Writer/performer Pat Kinevane has received so much praise for this, it is hard to find a sentence that does it justice; someone has stolen all my superlatives. Kinevane presents with dignity and joy a man of means who has lost his head in a minefield of tragedy but has still got his standards. Those standards are tremendously important to him and we have a performance that ought to be compulsory viewing for all aspiring actors; it is compulsive viewing.
Kinevane dances, entrances, imbibes, relieves the tension with an old mental health joke, gives us black humour, wry observation, heart breaking tragedy and utter selflessness at every turn. When you have laughed, it is time to cry, when it is safe, it is time for challenge. Highlights included asking the audience who were on anti depressants and then giving them the approval and telling them how proud he was of their honesty; then telling them what they knew – people around them are not ready for such honesty. It gave us an endorsement and opened us up to what Tino understands – suffering and the double indemnity of recovery.
Kinevane has a tremendous presence onstage as he talks to his audience, takes risks and delivers humour and characters that allow us to feel part of it – I know cos I was one of the three talked to. It was a smart move as it allowed Tino to talk to real voices thus bridging that gap between audience and performer. It was much less than threatening but excitedly comforting in the approach, delivery and effect.

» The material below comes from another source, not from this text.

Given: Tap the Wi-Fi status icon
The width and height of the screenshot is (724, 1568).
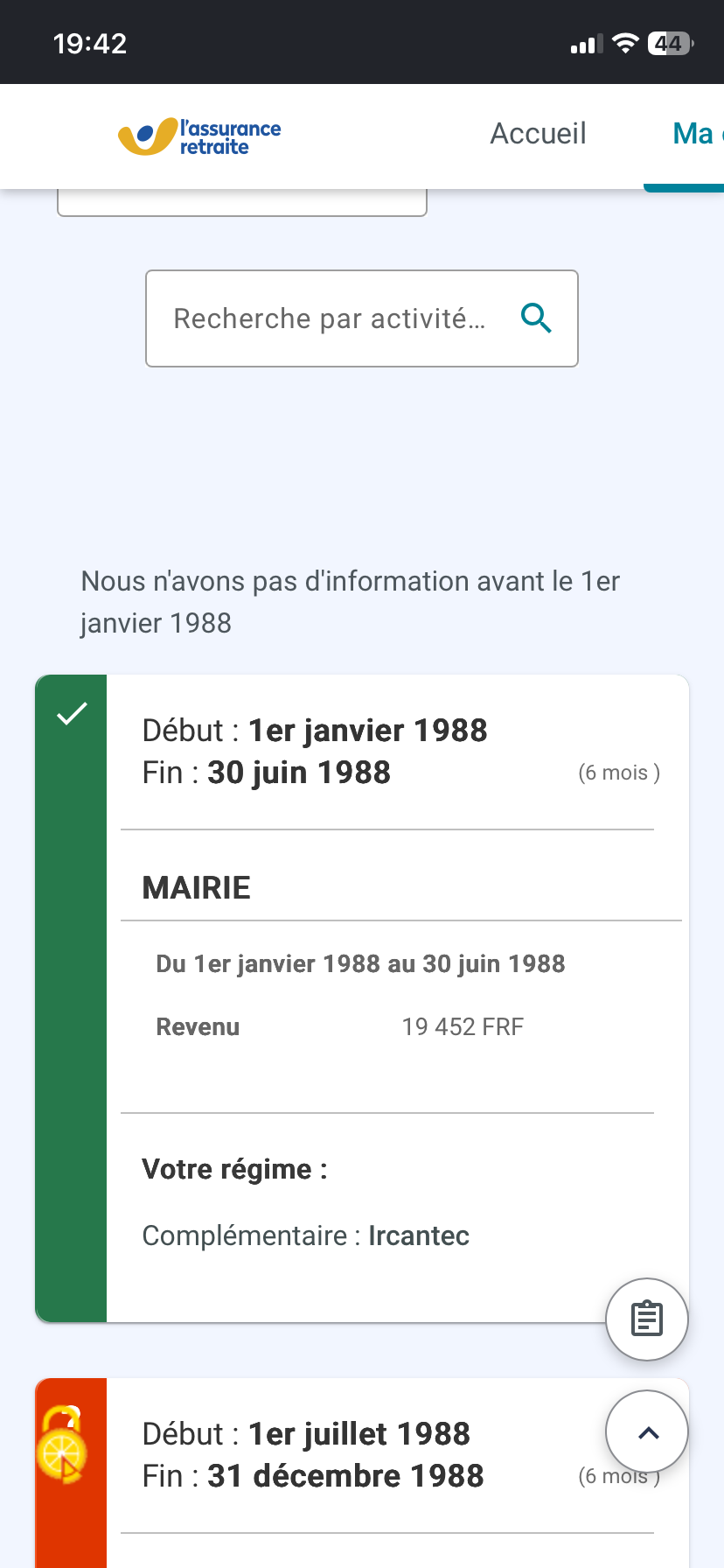Looking at the screenshot, I should click(625, 43).
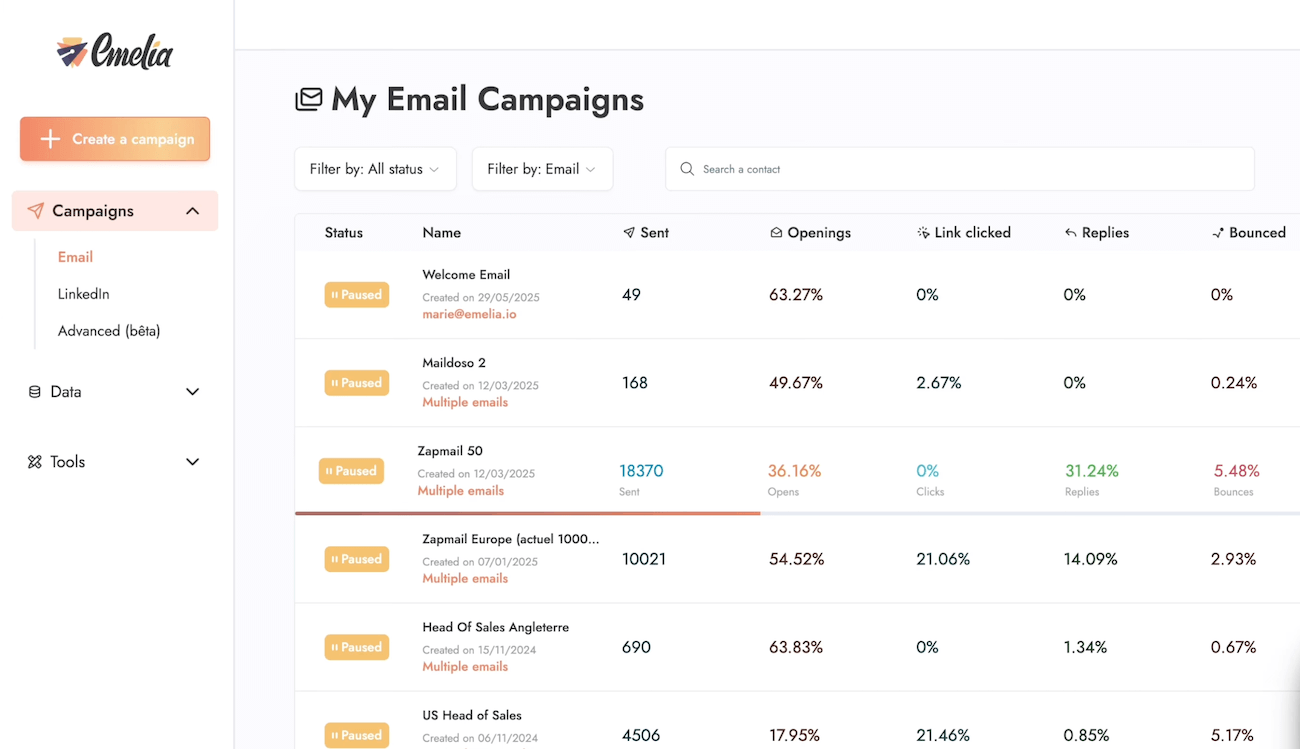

The writing was sharp, the direction wonderful, the use of all the theatre arts tremendous including the voiceover babble that suggested what was going on in his head and made us more in awe of his ability to focus. The movement was grace itself, giving us Valentino on a wet Monday in Paisley – transcendental so it was.
The biggest compliment I can share, was given to me as I left, my partner turning to me and saying, “take me to more like that!” Six words and within it, an audience member told me more than all my years of watching and criticising could capture.

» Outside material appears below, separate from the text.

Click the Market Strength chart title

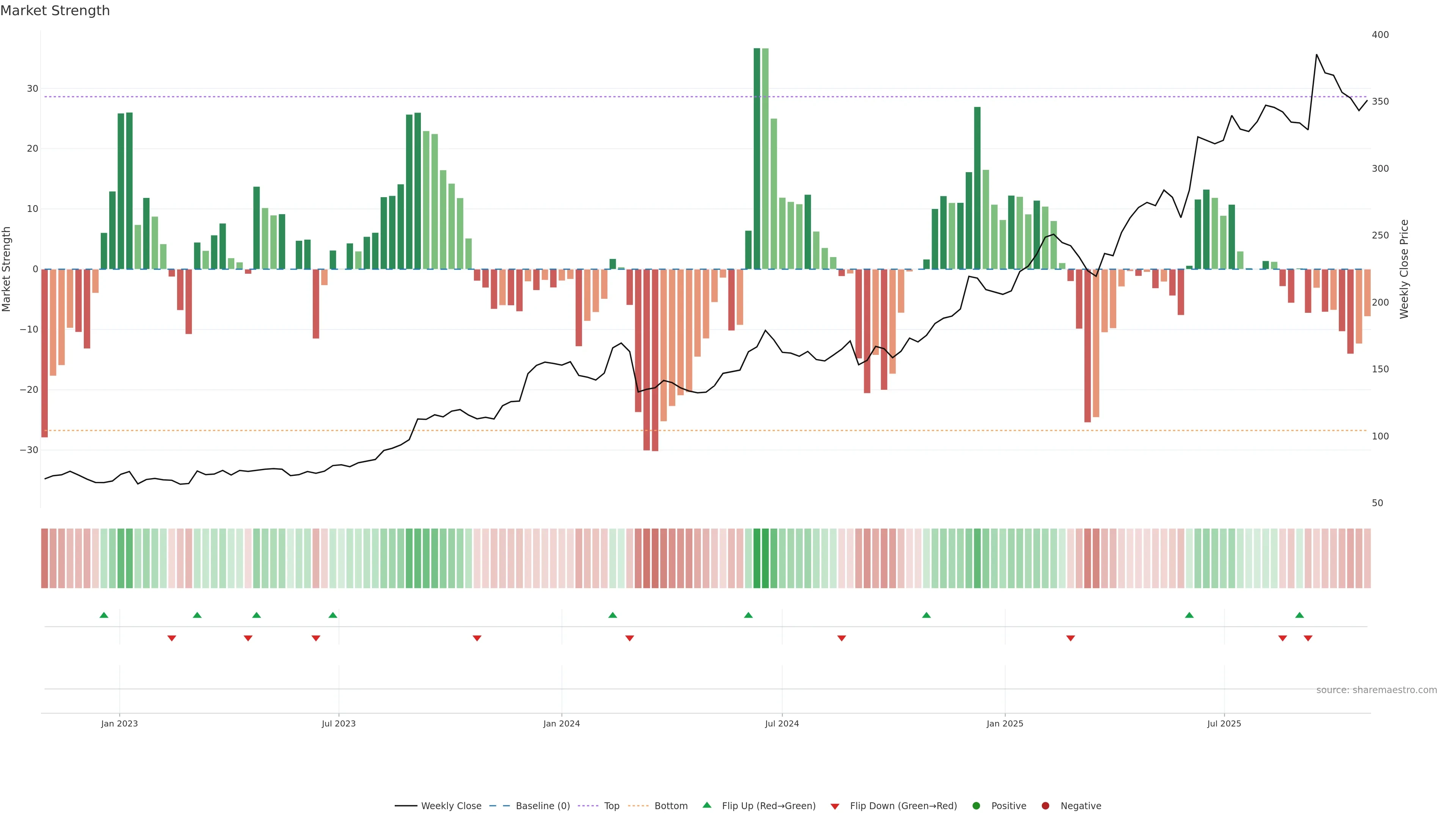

This was both entertaining and effective. Kinevane gives the dishevelled, the dignity stripped in doorways and alleyways, thus outrageous fortune can be faced and the enemy kept at bay. It made me question the way we treat people and though I may have been an open goal for such a message, and there seemed to be plenty in the audience who were also there because of their experiences, it was a theatrical tour de force.
This worked because it was a theatre piece. As a message, it was inspirational; as a piece of theatre it was its equal and showed why theatre is a vibrant voice in the creative arts and needs to remind itself now and again that the days of the tablet are nice, but the years of the theatre are still to stretch long ahead.
There are 2 other plays in this trilogy. I shall be begging, borrowing, thieving so I shall to be back as Donal once again!